▶ **Article**
Opinion
Case No. 06-30601.
October 9, 2008
MEMORANDUM OF DECISION AND ORDER DENYING MOTION TO STRIKE PLAN BALLOT
This case is before the court on the Motion of the Official Committee of Unsecured Creditors ("the Creditors' Committee") for Order Pursuant to Bankruptcy Code Section 1126(c) Striking Plan Ballot of United Electrical, Radio and Machine Workers of America Local 714 ("Union") [Doc. # 758] ("Motion"), Debtor's response [Doc. # 797], and the Supplement to the Motion [Doc. # 793] and reply [Doc. # 798] filed by the Creditors' Committee. The court held a hearing on the Motion that Debtor's counsel and counsel for the Creditors' Committee attended in person. Having considered the Motion, the briefs in support of the parties positions, and the arguments of counsel, for the reasons that follow, the Motion will be denied.
Two competing Chapter 11 liquidation plans (the "Plans") have been proposed in this case, one by Debtor and one by the Creditors' Committee. The court approved the respective disclosure statements filed by Debtor and by the Creditors' Committee as containing adequate information within the meaning of 11 U.S.C. § 1125(a) and established procedures for solicitation and tabulation of votes to accept or reject the Plans. Based on the balloting agent's tabulation of ballots accepting or rejecting each plan, neither Debtor's proposed plan nor the plan proposed by the Creditors' Committee received the requisite acceptance under 11 U.S.C. § 1126(c) to meet the confirmation standard of 11 U.S.C. § 1129(a)(8) and (10). The Union cast its ballot as a creditor in the principal amount of $150,000, accepting Debtor's plan and rejecting the plan proposed by the Creditors' Committee. The ballot agent counted the Union's ballot as one cast by a holder of a Class 4 claim, as defined under the Plans. The Creditors' Committee seeks an order striking the Union's ballot. If the Union's ballot is stricken, the Creditors' Committee plan will have received the acceptance necessary to meet the confirmation standards of § 1129(a)(8) and (10).

▶ **Element and text location data**
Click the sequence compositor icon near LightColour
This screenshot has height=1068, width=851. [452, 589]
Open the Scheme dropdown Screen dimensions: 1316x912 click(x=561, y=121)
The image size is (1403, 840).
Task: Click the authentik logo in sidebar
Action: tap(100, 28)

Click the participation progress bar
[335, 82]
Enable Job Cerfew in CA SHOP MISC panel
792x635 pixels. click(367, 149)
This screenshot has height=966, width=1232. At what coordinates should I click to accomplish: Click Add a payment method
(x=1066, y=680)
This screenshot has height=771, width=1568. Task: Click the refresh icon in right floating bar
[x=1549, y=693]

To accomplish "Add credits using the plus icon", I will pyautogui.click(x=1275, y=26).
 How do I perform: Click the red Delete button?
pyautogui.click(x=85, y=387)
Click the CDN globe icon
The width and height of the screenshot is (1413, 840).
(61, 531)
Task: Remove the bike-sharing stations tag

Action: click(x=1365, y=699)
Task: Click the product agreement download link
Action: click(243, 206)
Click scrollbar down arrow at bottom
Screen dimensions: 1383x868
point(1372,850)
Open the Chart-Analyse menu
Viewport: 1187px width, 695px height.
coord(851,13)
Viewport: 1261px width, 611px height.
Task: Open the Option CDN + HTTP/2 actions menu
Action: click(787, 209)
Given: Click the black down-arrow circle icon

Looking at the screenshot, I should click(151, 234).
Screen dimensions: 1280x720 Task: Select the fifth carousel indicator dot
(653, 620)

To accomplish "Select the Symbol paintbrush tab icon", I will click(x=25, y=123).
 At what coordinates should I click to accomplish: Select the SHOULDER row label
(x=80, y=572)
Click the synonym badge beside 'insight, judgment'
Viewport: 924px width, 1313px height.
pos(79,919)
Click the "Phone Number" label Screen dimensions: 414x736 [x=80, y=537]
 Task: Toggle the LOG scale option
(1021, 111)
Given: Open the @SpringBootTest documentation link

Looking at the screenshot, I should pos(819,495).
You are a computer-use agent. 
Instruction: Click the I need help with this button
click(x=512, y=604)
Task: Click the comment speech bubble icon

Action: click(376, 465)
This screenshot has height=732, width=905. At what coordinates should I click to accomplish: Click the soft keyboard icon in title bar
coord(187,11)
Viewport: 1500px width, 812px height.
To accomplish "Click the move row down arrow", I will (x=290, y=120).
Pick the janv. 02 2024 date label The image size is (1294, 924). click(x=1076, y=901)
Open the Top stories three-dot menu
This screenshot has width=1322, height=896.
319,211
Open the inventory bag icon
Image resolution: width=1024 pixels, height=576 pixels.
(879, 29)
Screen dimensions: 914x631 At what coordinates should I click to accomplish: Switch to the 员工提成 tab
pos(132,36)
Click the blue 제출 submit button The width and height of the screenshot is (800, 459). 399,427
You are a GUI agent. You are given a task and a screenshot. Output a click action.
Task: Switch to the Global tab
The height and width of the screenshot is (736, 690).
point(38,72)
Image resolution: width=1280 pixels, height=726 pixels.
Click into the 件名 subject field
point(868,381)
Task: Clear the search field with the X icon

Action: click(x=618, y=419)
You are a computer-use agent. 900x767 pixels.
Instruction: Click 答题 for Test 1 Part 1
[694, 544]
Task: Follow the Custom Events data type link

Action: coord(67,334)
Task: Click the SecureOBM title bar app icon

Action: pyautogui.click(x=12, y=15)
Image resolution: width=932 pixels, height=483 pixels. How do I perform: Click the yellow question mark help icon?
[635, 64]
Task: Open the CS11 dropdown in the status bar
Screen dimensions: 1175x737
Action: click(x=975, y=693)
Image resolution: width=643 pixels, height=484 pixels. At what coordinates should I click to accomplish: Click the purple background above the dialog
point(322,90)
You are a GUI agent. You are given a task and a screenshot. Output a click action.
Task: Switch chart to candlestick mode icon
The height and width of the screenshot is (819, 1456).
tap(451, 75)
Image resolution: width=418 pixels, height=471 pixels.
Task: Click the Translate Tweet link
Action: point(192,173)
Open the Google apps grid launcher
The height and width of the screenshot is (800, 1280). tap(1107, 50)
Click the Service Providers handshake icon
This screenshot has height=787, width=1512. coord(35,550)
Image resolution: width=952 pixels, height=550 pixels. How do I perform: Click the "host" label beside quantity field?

▶ **Work to do**
1. Answer these questions about the memorandum:
(a) Who filed the motion asking the court to strike the plan ballot?
(b) In what principal amount did the Union cast its ballot as a creditor?
(c) As the holder of which class of claim did the ballot agent count the Union's ballot?
2. Can you set down the memorandum's text word for word, beginning at "October 9, 2008" and stopping after "will be denied."?
3. According to the memorandum, why did neither proposed plan meet the confirmation standard of 11 U.S.C. § 1129(a)(8) and (10)? Answer in one to three sentences.

▶ **Expected outputs**
1.
(a) The Official Committee of Unsecured Creditors
(b) $150,000
(c) Class 4

2.
October 9, 2008
MEMORANDUM OF DECISION AND ORDER DENYING MOTION TO STRIKE PLAN BALLOT
This case is before the court on the Motion of the Official Committee of Unsecured Creditors ("the Creditors' Committee") for Order Pursuant to Bankruptcy Code Section 1126(c) Striking Plan Ballot of United Electrical, Radio and Machine Workers of America Local 714 ("Union") [Doc. # 758] ("Motion"), Debtor's response [Doc. # 797], and the Supplement to the Motion [Doc. # 793] and reply [Doc. # 798] filed by the Creditors' Committee. The court held a hearing on the Motion that Debtor's counsel and counsel for the Creditors' Committee attended in person. Having considered the Motion, the briefs in support of the parties positions, and the arguments of counsel, for the reasons that follow, the Motion will be denied.

3. The balloting agent's tabulation showed that neither Debtor's plan nor the Creditors' Committee's plan received the requisite acceptance under 11 U.S.C. § 1126(c).